In July 1917, a Toronto correspondent for the New York musical publication Metronome wrote that one of the best bands in Canada was that of the Guelph Musical Society. He had special praise for its conductor, professor William Philp, a man who had devoted his life to music.
Philp was born in Cobourg in what was then Canada West in 1841, and was drawn to music at an early age. He was still in his teens when he was appointed bandmaster with a militia unit, the 57th Rangers of Peterborough. He then taught music at Trinity College School in Port Hope, where he also conducted the Durham 46th Regiment Band.
Band music was one of the most popular forms of entertainment in Victorian Canada, particularly in small towns. Communities took great pride in their local bands, and competition for prestige and cash prizes was stiff. Philp first visited Guelph in 1876 when he arrived with the 46th for a competition. He liked the town so much he accepted an offer to be choirmaster at Dublin St. Methodist Church. He organized the Guelph Choral Union, and in 1878 was appointed bandmaster of Guelph’s combined city and Artillery Brigade bands.
At a competition in London, Ontario, in 1879, the Guelph band came in second, but a cornet soloist named John Scoon who had been trained by Philp took first prize. He beat a musician who’d been considered the best in Canada.
Exceptional bandmasters and music teachers like Philp could use the honorific “professor.” But the impressive-sounding title didn’t mean they were well-paid. Philp received a stipend from the city for his work, but like most of his colleagues he had to find ways to supplement his income. He played the organ in churches and gave private lessons on a variety of instruments. He was also an agent dealing in the sale of sheet music and instruments.
In 1863 Philp married Henrietta Sweeten. They had six sons and five daughters. Henrietta died in 1885, and soon after Philp married Mary Elizabeth Leadly, who was 33 years his junior.
The Artillery Brigade part of the Guelph band was dissolved in 1882, possibly for political reasons. That year Philp and his family moved to Sarnia where he taught music at the Normal School (teachers’ college), and directed the 27th St. Clair Borderers Band. He was also instructor for the Maccabees band of Port Huron. Philp’s son Herbert was born in Sarnia in 1889. Two more children, Norman and Helen, would follow.

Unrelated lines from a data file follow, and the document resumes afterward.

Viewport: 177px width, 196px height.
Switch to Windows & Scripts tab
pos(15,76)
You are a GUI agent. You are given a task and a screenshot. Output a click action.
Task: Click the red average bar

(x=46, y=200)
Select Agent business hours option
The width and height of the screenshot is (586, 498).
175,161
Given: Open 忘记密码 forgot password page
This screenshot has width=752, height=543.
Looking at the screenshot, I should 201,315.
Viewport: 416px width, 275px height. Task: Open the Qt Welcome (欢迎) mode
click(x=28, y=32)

A “professor” of music led an itinerant lifestyle. Over the next few years the Philps lived in Chatham, Westminster, London, Winnipeg, Waterloo and Elmira. They even resided for a while in Charlottesville, Virginia. Philp’s older children had reached adulthood and some evidently remained in Guelph. The parents and younger children might have resided with one of them when they returned to Guelph, possibly as early as 1896. Herbert, and quite likely Norman and Helen, attended the Guelph Collegiate Institute. In 1910, Philp became bandmaster for the Guelph Musical Society.
Two of Philp’s sons played in the band; Herbert on trumpet and cornet, and Norman on the clarinet. Both young men enlisted to fight in the Great War of 1914-18.
Herbert, who served as a trumpeter and signaller, was a professional journalist. He wrote many detailed letters about life at the front which his parents had published in the Mercury. Not surprisingly, Herbert was very much involved with regimental bands. William sent him some music of his own composition, and Herbert wrote that the performances were well-received by the officers and troops.
Under Philp’s direction, the Guelph Musical Society Band did its patriotic duty by holding concerts in Exhibition Park and participating in parades to encourage enlistment and raise funds for the war effort and the Red Cross. Several Musical Society bandsmen followed the Philp brothers into the army.
Both brothers came home from the war, but Herbert’s health was ruined. He died from heart disease in 1920 at age 30. William’s health was already failing, and his son’s death was certainly a blow. Nonetheless, he directed the Musical Society band for two more years.
Professor Philp died at his Northumberland St. home on June 30, 1925, at age 83. The Toronto Globe obituary noted that he was “one of the most talented musicians of his day.”